The Court did note that many stitching patterns could be only for aesthetic or visual appeal but if the trademark owner’s stitching identifies the jeans brand, without any reference or appearance of a name or logo, then the Court would have to scrutinise whether the pattern was distinctive or had acquired any meaning. The Court further observed that the test of acquired meaning was similar to the test of secondary meaning applied to descriptive words. The Delhi High Court also cited a US case law Lois Sportswear, USA, Inc. v. Levi Strauss & Co., 631 F. Supp.735 (S.D.N.Y. 1985) in which the US District Court had held that Levi’s arcuate mark was a strong mark that qualified for a high degree of protection and that the arcuate mark was a fanciful design which had no function other than as a source indicator. It was further held by the US Court that the Levi’s arcuate was not merely a fragment of a larger mark but instead had an independent degree of recognition and connection with Levi Strauss.
The Delhi High Court also recorded that the US District Court’s decision had been also affirmed by the US Court of Appeals, Second Circuit in Lois Sportwear, U.S.A., Inc., v. Levi Strauss & Co. 799 F.2d 867 (1986).

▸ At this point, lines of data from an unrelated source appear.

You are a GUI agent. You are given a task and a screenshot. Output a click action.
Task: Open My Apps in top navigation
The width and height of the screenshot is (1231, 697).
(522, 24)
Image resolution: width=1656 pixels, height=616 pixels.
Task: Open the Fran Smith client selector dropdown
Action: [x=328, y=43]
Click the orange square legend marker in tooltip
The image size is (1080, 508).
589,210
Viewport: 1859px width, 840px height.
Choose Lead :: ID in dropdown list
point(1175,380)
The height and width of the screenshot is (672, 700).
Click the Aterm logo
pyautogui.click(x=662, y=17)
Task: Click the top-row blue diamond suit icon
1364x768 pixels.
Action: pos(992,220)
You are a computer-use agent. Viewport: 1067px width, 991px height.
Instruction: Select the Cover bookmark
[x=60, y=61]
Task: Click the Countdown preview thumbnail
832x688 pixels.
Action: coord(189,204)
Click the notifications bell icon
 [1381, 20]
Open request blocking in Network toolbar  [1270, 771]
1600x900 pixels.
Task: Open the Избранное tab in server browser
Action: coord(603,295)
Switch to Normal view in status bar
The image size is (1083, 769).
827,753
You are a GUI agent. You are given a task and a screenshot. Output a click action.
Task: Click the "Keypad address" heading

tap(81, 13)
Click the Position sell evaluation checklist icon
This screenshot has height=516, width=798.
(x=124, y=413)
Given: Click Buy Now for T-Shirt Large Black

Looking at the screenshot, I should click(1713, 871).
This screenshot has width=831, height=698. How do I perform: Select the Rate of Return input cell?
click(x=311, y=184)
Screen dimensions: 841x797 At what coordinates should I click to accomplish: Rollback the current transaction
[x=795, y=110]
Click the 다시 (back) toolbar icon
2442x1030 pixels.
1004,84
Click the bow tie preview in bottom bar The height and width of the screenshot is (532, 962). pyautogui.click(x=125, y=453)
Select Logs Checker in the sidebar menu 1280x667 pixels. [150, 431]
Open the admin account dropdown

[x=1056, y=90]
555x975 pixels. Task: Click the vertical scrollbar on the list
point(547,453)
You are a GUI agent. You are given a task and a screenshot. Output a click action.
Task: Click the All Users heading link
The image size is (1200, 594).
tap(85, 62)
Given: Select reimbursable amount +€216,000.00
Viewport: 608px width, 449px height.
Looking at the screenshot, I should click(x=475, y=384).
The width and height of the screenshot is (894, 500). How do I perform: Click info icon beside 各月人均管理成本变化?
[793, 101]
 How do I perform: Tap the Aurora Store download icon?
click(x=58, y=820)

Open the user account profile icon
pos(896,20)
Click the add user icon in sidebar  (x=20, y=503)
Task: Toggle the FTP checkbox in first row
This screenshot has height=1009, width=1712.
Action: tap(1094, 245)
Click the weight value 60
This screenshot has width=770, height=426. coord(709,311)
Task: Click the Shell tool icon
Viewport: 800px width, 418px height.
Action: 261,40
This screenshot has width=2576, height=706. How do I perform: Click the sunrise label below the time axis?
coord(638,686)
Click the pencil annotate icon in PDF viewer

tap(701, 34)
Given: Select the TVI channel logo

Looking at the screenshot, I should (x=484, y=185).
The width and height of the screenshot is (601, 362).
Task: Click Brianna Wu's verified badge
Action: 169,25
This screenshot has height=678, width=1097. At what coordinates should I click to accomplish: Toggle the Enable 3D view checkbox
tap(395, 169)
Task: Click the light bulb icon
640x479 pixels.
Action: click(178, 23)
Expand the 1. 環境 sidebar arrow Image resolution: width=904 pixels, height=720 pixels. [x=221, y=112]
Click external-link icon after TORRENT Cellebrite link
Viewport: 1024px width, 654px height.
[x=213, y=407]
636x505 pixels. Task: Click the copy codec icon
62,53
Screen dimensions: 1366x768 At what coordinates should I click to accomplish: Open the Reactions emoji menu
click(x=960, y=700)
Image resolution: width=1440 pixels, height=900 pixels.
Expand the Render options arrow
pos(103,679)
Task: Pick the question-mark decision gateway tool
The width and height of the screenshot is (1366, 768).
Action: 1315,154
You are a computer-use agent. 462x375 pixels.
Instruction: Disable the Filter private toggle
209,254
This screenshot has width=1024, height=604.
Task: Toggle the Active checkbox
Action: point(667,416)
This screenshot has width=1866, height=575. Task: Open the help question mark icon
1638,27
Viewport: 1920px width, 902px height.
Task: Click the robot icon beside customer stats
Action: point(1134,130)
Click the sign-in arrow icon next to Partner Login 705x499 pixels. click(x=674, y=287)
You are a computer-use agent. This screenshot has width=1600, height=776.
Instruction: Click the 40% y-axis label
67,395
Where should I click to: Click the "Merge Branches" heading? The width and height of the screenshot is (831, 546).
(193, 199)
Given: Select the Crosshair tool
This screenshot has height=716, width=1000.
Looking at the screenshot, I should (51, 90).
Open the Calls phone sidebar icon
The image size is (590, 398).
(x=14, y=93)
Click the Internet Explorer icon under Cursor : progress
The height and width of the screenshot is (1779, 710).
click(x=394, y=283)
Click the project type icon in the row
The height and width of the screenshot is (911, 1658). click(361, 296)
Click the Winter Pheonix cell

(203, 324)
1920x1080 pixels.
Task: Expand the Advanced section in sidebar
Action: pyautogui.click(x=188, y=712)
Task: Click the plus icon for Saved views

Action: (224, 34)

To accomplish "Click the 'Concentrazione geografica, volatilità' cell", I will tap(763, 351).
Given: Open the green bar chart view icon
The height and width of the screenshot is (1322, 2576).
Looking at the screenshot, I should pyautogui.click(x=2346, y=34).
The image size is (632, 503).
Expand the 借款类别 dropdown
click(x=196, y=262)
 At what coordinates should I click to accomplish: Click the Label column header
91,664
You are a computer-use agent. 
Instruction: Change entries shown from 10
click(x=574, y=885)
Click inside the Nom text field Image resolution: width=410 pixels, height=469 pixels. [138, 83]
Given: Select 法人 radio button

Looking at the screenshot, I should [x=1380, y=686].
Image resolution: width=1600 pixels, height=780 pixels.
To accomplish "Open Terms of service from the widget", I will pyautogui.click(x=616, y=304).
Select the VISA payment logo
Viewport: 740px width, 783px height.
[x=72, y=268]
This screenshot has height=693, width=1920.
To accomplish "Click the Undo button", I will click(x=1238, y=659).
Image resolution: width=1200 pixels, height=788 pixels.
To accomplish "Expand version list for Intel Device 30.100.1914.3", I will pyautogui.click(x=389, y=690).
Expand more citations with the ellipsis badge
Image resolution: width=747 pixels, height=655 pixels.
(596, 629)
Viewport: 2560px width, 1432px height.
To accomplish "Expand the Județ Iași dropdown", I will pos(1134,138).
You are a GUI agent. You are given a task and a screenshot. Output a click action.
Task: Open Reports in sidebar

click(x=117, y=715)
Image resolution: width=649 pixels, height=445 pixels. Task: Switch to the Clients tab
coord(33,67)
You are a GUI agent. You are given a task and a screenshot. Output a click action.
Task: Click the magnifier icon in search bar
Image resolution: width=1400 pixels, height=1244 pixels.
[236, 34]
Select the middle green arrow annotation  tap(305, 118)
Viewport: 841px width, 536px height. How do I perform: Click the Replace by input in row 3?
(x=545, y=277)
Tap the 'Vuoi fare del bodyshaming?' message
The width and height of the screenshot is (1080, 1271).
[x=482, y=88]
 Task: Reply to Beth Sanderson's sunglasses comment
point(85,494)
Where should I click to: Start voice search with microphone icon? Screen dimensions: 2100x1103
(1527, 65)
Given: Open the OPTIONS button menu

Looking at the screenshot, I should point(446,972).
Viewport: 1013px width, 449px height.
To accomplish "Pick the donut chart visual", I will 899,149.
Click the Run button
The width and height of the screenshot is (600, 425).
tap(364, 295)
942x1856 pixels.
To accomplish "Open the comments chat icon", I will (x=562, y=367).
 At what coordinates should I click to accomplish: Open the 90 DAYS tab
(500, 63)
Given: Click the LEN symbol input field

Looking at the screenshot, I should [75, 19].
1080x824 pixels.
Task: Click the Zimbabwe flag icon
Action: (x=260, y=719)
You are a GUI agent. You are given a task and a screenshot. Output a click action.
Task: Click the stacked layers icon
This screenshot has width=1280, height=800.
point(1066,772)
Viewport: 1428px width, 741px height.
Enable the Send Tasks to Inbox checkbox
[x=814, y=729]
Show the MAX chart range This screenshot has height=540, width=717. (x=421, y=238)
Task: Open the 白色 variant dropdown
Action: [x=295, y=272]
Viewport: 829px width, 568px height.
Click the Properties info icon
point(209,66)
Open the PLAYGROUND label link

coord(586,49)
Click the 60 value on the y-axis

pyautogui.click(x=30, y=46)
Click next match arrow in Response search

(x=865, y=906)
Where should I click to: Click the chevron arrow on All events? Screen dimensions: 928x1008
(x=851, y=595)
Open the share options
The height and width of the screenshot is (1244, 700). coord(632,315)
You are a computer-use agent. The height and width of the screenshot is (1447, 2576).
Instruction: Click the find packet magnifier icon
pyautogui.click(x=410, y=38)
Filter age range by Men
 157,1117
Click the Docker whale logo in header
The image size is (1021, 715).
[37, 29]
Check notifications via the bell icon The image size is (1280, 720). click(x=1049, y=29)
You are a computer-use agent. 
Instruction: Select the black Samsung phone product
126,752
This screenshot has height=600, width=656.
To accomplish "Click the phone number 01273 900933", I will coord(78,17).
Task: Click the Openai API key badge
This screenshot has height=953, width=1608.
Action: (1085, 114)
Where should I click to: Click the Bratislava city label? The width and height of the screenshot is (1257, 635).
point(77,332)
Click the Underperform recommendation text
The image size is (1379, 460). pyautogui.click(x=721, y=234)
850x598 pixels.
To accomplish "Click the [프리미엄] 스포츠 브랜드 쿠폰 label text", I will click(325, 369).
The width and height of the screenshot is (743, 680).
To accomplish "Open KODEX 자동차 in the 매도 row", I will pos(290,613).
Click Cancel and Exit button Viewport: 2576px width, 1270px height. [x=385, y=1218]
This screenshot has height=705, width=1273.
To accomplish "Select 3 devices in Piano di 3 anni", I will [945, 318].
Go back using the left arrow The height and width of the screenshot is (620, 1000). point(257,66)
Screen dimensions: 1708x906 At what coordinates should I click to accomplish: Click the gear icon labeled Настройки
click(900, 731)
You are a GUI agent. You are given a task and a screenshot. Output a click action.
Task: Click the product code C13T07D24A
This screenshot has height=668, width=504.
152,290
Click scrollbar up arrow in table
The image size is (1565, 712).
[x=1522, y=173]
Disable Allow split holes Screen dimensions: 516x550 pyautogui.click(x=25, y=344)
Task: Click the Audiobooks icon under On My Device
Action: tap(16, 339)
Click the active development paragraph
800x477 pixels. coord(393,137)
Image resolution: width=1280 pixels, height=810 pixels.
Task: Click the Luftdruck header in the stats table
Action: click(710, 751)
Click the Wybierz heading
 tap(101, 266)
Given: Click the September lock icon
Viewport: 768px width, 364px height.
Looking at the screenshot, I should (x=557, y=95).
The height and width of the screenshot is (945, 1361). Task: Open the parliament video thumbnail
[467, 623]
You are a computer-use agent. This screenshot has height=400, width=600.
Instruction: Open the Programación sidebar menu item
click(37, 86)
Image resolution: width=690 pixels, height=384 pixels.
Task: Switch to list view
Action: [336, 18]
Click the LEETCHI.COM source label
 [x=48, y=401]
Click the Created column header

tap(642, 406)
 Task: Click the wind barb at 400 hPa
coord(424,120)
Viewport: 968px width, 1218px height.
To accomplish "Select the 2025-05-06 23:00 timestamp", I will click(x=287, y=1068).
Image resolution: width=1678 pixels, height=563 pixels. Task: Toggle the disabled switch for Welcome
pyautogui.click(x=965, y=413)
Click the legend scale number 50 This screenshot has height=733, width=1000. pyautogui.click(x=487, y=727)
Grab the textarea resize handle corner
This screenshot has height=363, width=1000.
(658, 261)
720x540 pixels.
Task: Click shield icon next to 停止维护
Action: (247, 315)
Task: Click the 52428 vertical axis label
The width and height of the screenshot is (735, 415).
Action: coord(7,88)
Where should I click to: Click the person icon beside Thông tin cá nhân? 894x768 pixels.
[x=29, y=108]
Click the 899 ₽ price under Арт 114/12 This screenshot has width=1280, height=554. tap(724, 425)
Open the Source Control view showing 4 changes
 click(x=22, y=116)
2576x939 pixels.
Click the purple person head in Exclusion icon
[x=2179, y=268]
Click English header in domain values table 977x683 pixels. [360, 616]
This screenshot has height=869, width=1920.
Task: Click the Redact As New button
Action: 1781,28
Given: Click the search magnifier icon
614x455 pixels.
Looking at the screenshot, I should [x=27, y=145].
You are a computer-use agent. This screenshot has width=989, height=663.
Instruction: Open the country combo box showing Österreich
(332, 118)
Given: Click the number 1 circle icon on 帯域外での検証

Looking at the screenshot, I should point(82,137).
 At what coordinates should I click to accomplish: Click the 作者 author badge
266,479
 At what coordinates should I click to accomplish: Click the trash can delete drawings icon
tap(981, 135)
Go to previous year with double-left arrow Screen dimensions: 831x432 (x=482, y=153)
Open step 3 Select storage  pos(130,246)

The Court of Appeals had held that the US trademark statute bars one jeans brand from using another jeans brand’s back pocket stitching pattern trademark when it can be evidenced that the pattern is intricately connected with its brand and the infringing copying will cause confusion regarding the identity of source and thus also affect goodwill.
The Delhi High Court opined that the stitching design had become distinguished to the public that buy or use garments with the said mark and hence the use of the design with/on any goods or services would therefore be instinctively construed as having a link between the goods/services and the Plaintiff Levi Strauss.
The Court acknowledged that the Levi’s stitching mark was an exceptionally distinctive mark that had acquired secondary meaning owing to widespread use by Levi Strauss on its jeans and hence permanent injunction was allowed against the Defendants.